━━━━━ Page extract
Skip to content

Thinklab-SJTU/AI4SVP-BENCH

Repository files navigation

From Classical to AI-Augmented: A Benchmark for Evolving Shortest Vector Problem Solvers

The Shortest Vector Problem (SVP) is a foundational computational challenge in lattice theory and a core basis for Post-Quantum Cryptography (PQC) security. With Artificial Intelligence (AI) advancement, researchers have started exploring new approaches to solving SVP via Machine Learning (ML) and Deep Learning (DL). Though promising, the emerging field of “AI for SVP” (AI4SVP) faces challenges in its early stages, especially the absence of generic methodological taxonomy and high-quality benchmark datasets, with inconsistencies in experimental setup and evaluation protocols. To address this, we introduce the first comprehensive benchmarking framework for AI4SVP. We systematically categorize 20 SVP solvers into three classical paradigms: sieving, enumeration, and lattice reduction. Building on these, we design AI4SVP-Bench (this repo), a modular framework with three AI-Augmented task interfaces: AI4Enum, AI4BKZ, and AI4Sieve. Evaluated on lattice instances spanning 80 dimensions, our AI components show significant gains: AI4Enum reduces node visits by 33.6% and time by 28.6% on 60-dimensional instances; AI4BKZ cuts SVP oracle calls by 25.3% and runtime by 58.4%; AI4Sieve reduces list operations by 18.0%. Further, We conduct extensive hyperparameter optimization on existing SVP solvers across multiple test scenarios in different dimensions, empirically verifying whether such observed optimal parameterization exhibits instance-agnostic universality. Overall, our study demonstrates empirical feasibility, draws desired principles, and aims to promote coordinated innovations for future development in the novel interdisciplinary AI4SVP realm.

Note: The paper is currently under single-blind review for KDD'26 AI for Sciences Track.


Reproduction Guide

Directory Structure

ai4svp/
├── build/                    # CMake build output (generated)
━━━━━━━━━━
━━━━━ Dataset extract
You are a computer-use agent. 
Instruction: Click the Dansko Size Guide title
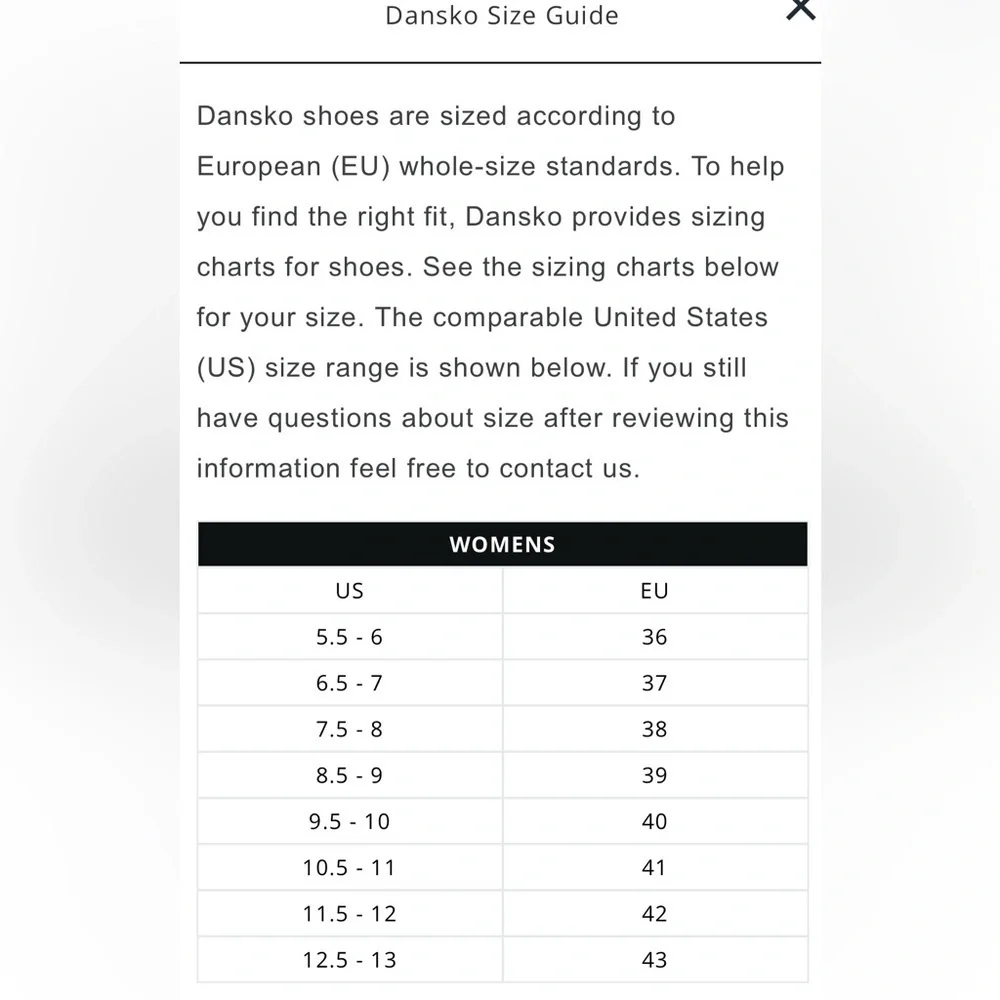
━━━━━━━━━━
Does each statement agree with the AI4SVP-Bench page? Answer yes or no for each, quoting the words of the page that decide it.
1. AI4BKZ cuts runtime by 58.4%.
2. The 20 SVP solvers are sorted into four classical paradigms.
3. The paper has been accepted at KDD'26.
Rely only on the AI4SVP-Bench page, not on the data.

1. Yes: "AI4BKZ cuts SVP oracle calls by 25.3% and runtime by 58.4%"
2. No: "We systematically categorize 20 SVP solvers into three classical paradigms: sieving, enumeration, and lattice reduction."
3. No: "The paper is currently under single-blind review for KDD'26 AI for Sciences Track."